■ **Stored data**:
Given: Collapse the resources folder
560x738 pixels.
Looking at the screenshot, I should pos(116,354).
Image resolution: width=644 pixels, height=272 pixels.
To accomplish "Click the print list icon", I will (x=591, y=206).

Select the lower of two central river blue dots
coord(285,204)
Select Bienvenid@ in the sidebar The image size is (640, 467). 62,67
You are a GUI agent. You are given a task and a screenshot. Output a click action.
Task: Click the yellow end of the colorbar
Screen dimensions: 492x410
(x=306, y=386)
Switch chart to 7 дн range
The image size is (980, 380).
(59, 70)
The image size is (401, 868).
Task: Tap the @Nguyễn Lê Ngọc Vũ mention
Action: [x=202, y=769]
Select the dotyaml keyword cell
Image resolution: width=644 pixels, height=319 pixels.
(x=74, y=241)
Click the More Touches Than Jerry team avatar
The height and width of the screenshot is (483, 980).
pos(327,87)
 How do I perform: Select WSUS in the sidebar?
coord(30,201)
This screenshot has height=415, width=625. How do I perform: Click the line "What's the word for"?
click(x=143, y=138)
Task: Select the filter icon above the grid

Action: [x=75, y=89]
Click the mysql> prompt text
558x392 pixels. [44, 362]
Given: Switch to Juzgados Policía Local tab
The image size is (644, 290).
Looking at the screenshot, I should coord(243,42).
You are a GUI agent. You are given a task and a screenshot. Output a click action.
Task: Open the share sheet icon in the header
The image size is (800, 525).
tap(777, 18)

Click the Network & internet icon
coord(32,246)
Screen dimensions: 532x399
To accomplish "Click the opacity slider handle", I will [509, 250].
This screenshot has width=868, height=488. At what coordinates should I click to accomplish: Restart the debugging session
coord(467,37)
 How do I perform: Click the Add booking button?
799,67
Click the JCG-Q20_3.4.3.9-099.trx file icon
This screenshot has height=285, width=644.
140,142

■ **Exercise goal**:
From the first line through the last, give the data above again exactly.

■ **Solution for this exercise**:
Given: Collapse the resources folder
560x738 pixels.
Looking at the screenshot, I should pos(116,354).
Image resolution: width=644 pixels, height=272 pixels.
To accomplish "Click the print list icon", I will (x=591, y=206).

Select the lower of two central river blue dots
coord(285,204)
Select Bienvenid@ in the sidebar The image size is (640, 467). 62,67
You are a GUI agent. You are given a task and a screenshot. Output a click action.
Task: Click the yellow end of the colorbar
Screen dimensions: 492x410
(x=306, y=386)
Switch chart to 7 дн range
The image size is (980, 380).
(59, 70)
The image size is (401, 868).
Task: Tap the @Nguyễn Lê Ngọc Vũ mention
Action: [x=202, y=769]
Select the dotyaml keyword cell
Image resolution: width=644 pixels, height=319 pixels.
(x=74, y=241)
Click the More Touches Than Jerry team avatar
The height and width of the screenshot is (483, 980).
pos(327,87)
 How do I perform: Select WSUS in the sidebar?
coord(30,201)
This screenshot has height=415, width=625. How do I perform: Click the line "What's the word for"?
click(x=143, y=138)
Task: Select the filter icon above the grid

Action: [x=75, y=89]
Click the mysql> prompt text
558x392 pixels. [44, 362]
Given: Switch to Juzgados Policía Local tab
The image size is (644, 290).
Looking at the screenshot, I should coord(243,42).
You are a GUI agent. You are given a task and a screenshot. Output a click action.
Task: Open the share sheet icon in the header
The image size is (800, 525).
tap(777, 18)

Click the Network & internet icon
coord(32,246)
Screen dimensions: 532x399
To accomplish "Click the opacity slider handle", I will [509, 250].
This screenshot has width=868, height=488. At what coordinates should I click to accomplish: Restart the debugging session
coord(467,37)
 How do I perform: Click the Add booking button?
799,67
Click the JCG-Q20_3.4.3.9-099.trx file icon
This screenshot has height=285, width=644.
140,142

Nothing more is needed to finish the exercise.